(ABOUT THIS EXERCISE) Lines from the one with "Looking at the screenshot, the action is [x=375, y=553]." up to and including the one with "Given: Tap the INTERNADOS column header" are to be copied exactly from the records below, without their pictures.

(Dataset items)
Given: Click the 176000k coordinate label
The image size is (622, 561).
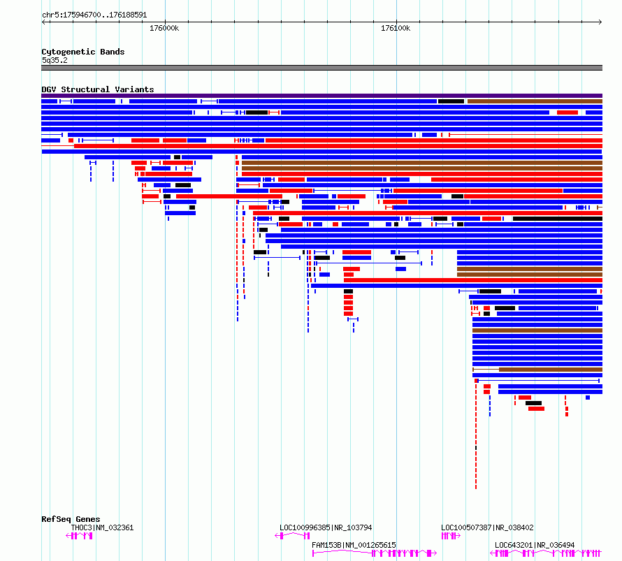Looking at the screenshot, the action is [x=164, y=28].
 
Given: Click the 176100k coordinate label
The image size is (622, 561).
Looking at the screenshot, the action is [x=396, y=28].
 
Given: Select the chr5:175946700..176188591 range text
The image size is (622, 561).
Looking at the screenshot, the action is [x=94, y=15].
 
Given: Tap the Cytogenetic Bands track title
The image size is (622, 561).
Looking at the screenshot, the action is [x=83, y=52].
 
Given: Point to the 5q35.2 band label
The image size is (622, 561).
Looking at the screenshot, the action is [x=55, y=60].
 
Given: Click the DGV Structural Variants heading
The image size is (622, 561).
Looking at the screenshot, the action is [x=98, y=89].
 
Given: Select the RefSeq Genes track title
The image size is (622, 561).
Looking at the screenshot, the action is [x=71, y=519].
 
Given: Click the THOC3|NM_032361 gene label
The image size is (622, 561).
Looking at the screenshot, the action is [x=102, y=527].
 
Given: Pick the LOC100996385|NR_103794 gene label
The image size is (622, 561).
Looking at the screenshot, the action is [x=326, y=527].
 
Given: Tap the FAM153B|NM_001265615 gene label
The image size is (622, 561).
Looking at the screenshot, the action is [x=354, y=545].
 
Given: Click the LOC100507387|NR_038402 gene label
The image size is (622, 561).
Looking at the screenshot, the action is [x=487, y=527].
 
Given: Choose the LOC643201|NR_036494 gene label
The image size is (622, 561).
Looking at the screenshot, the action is [x=535, y=545].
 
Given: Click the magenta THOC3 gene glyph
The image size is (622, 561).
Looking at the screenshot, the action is [x=80, y=536].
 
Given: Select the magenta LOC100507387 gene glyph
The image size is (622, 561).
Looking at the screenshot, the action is [x=451, y=536].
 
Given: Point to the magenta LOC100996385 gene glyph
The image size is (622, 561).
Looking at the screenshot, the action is [x=292, y=536].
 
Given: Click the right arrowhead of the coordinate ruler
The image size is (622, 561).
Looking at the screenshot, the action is [x=601, y=22].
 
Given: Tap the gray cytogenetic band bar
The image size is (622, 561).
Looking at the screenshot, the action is [x=321, y=68].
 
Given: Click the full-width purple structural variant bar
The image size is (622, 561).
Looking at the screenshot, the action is [x=321, y=96].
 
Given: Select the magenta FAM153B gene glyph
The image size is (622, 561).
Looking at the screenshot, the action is [x=375, y=553].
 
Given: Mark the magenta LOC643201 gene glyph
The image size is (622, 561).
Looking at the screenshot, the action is [x=547, y=553].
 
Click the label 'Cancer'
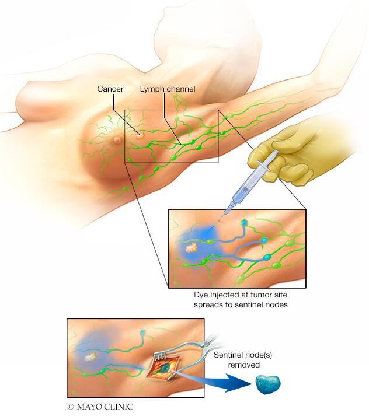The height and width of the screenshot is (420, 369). [x=110, y=89]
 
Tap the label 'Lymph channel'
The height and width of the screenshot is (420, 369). [x=167, y=89]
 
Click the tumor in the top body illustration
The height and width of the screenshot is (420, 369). [x=140, y=135]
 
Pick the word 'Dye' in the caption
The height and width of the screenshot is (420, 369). [x=202, y=296]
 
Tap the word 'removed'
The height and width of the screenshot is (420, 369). [x=245, y=365]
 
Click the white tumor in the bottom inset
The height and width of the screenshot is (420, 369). [x=90, y=354]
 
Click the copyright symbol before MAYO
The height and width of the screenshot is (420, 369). [x=70, y=406]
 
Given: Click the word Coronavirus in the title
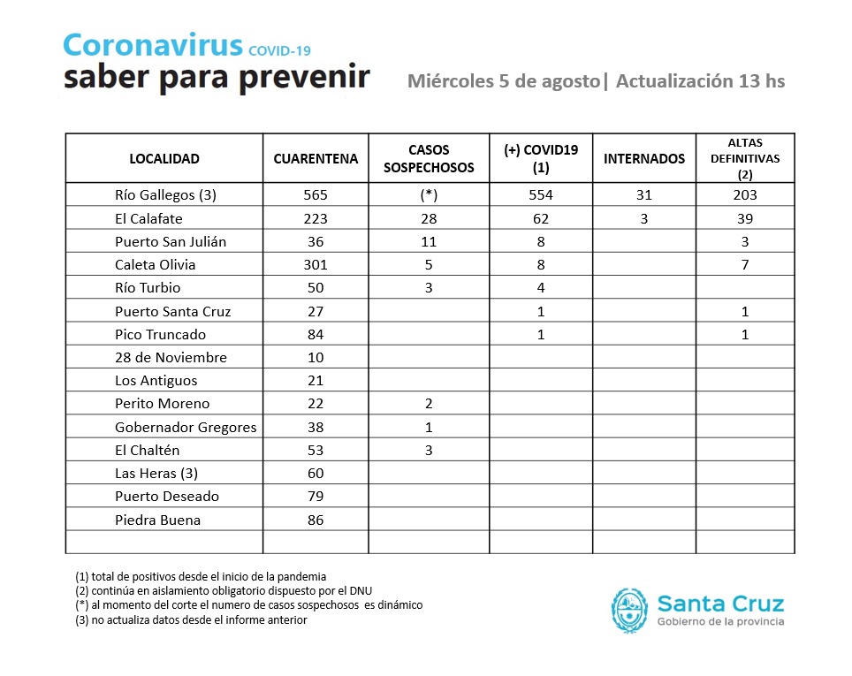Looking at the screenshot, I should [152, 46].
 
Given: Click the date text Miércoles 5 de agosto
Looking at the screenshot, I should [503, 81].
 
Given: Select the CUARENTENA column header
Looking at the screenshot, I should [316, 159].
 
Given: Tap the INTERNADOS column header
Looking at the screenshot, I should [643, 159].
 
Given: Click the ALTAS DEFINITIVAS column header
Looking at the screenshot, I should [746, 159].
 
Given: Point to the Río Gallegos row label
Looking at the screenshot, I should [166, 194].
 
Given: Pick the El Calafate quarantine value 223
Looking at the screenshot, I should [316, 218].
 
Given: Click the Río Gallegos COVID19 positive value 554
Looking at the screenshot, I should [541, 194].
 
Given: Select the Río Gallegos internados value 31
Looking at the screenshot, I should [643, 194].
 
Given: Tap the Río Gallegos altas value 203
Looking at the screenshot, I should [746, 194].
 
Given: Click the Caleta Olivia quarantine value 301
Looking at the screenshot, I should [316, 264].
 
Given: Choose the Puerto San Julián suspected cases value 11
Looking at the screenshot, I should [429, 241].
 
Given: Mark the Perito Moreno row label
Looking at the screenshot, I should [163, 403].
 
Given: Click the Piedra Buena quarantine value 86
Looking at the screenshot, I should [316, 520].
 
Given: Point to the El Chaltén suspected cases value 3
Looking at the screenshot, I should [429, 450].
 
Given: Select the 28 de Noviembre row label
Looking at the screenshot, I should [171, 357].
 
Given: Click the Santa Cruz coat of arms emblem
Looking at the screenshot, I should [629, 611].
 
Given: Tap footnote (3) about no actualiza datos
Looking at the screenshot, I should [191, 619].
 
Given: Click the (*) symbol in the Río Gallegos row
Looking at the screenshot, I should [429, 194].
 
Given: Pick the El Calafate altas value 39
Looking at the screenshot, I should [746, 218].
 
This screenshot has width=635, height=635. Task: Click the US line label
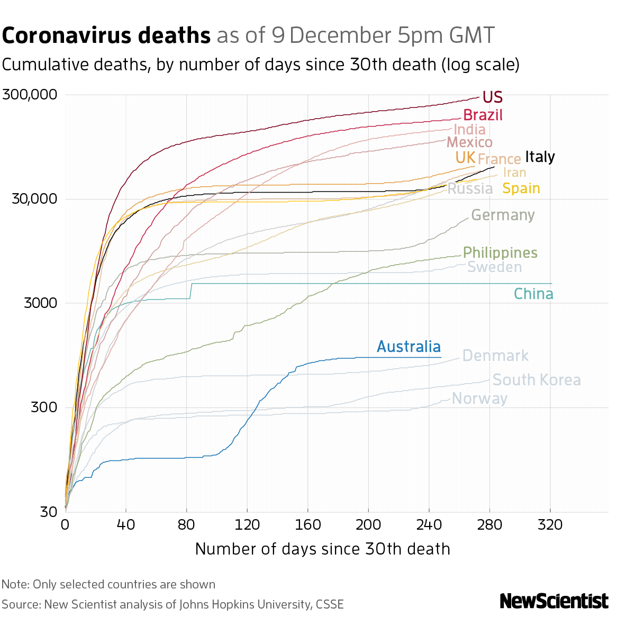tap(492, 97)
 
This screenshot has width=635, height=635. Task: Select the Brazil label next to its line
tap(483, 115)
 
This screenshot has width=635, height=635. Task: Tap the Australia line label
tap(409, 347)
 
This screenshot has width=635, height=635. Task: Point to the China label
tap(533, 294)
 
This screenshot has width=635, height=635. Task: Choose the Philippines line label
tap(500, 253)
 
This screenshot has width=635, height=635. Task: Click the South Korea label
tap(537, 380)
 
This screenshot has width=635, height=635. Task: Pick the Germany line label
tap(503, 215)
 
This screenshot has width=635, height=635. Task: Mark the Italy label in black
tap(540, 157)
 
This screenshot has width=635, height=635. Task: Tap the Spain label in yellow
tap(521, 188)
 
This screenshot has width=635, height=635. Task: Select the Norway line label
tap(480, 398)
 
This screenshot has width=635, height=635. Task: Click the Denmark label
tap(495, 356)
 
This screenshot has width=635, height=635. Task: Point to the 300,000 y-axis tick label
tap(30, 95)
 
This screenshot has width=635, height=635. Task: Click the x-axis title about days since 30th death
tap(322, 549)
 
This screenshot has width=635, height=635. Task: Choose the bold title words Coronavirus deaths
tap(106, 36)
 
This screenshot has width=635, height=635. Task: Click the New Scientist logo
tap(554, 601)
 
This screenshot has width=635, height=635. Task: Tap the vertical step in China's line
tap(190, 291)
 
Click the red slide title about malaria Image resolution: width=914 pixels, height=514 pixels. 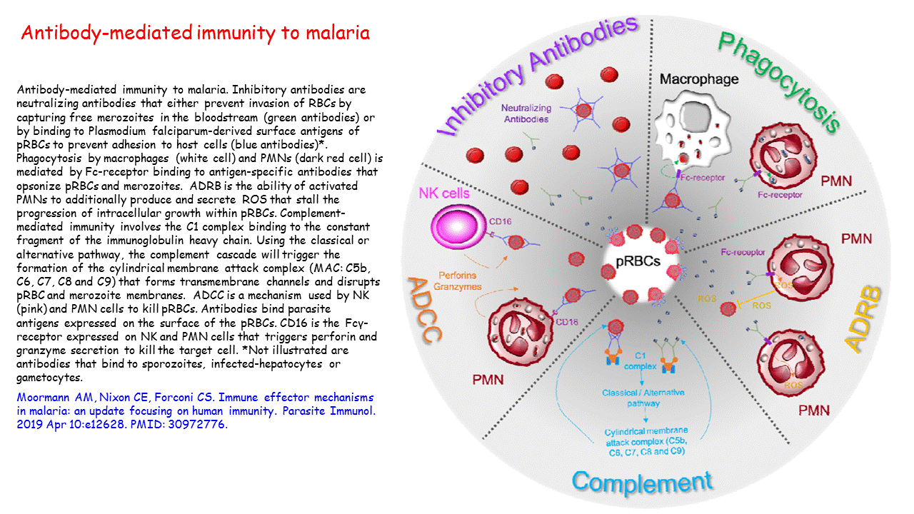click(196, 33)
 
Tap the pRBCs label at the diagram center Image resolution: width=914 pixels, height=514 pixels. click(642, 262)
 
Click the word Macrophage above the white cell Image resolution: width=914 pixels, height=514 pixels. click(698, 79)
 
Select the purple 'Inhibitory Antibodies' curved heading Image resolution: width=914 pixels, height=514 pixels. click(536, 75)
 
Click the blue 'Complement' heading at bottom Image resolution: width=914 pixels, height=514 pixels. click(641, 482)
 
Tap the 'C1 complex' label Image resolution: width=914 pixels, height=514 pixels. click(640, 361)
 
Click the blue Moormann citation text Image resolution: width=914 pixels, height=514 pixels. click(194, 410)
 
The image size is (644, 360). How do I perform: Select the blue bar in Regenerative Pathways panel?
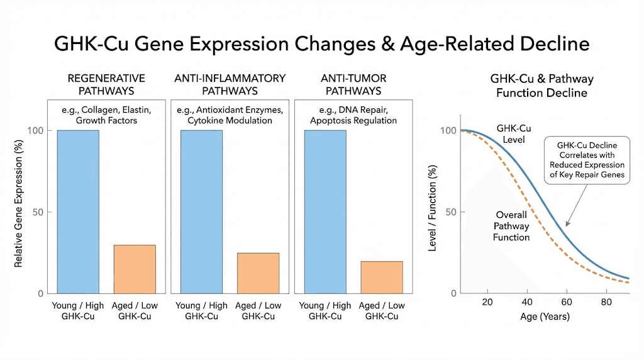[78, 211]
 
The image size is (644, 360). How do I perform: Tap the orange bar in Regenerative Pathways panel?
[135, 269]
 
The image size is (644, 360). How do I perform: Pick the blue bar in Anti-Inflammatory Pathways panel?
[201, 211]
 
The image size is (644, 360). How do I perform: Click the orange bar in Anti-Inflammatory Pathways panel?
[258, 273]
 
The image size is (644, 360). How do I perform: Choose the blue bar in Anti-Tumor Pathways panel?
[325, 211]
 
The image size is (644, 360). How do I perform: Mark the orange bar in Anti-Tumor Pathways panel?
[381, 277]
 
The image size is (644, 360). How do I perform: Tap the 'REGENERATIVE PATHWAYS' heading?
[106, 84]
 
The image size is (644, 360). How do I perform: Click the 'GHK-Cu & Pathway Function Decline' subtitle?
[541, 86]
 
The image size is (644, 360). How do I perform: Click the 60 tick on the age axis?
[567, 302]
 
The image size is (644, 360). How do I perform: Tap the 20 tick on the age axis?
[487, 302]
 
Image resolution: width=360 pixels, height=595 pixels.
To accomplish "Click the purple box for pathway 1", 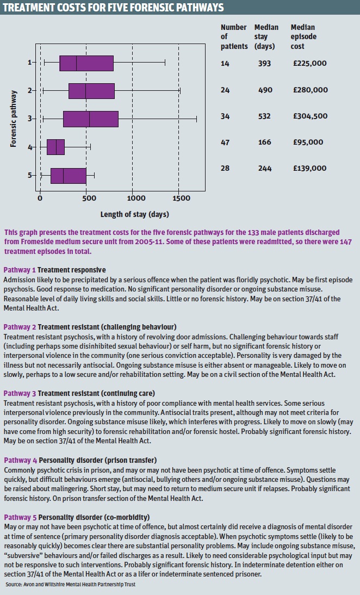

(SOLVED EXERCISE)
Looking at the screenshot, the action is [x=375, y=553].
 
Given: Mark the magenta LOC643201 gene glyph
The image size is (622, 561).
Looking at the screenshot, the action is [x=547, y=553].
 
Click the label 'Cancer'
The height and width of the screenshot is (420, 369). [x=110, y=89]
 
Tap the label 'Lymph channel'
The height and width of the screenshot is (420, 369). [x=167, y=89]
 
Click the tumor in the top body illustration
The height and width of the screenshot is (420, 369). [x=140, y=135]
 
Pick the word 'Dye' in the caption
The height and width of the screenshot is (420, 369). [x=202, y=296]
 
Tap the word 'removed'
The height and width of the screenshot is (420, 369). [x=245, y=365]
 
Click the white tumor in the bottom inset
The height and width of the screenshot is (420, 369). [x=90, y=354]
 
Click the copyright symbol before MAYO
The height and width of the screenshot is (420, 369). [x=70, y=406]
 
Given: Click the word Coronavirus in the title
Looking at the screenshot, I should [152, 46].
 
Given: Click the date text Miércoles 5 de agosto
Looking at the screenshot, I should [503, 81].
 
Given: Select the CUARENTENA column header
Looking at the screenshot, I should [316, 159].
 
Given: Tap the INTERNADOS column header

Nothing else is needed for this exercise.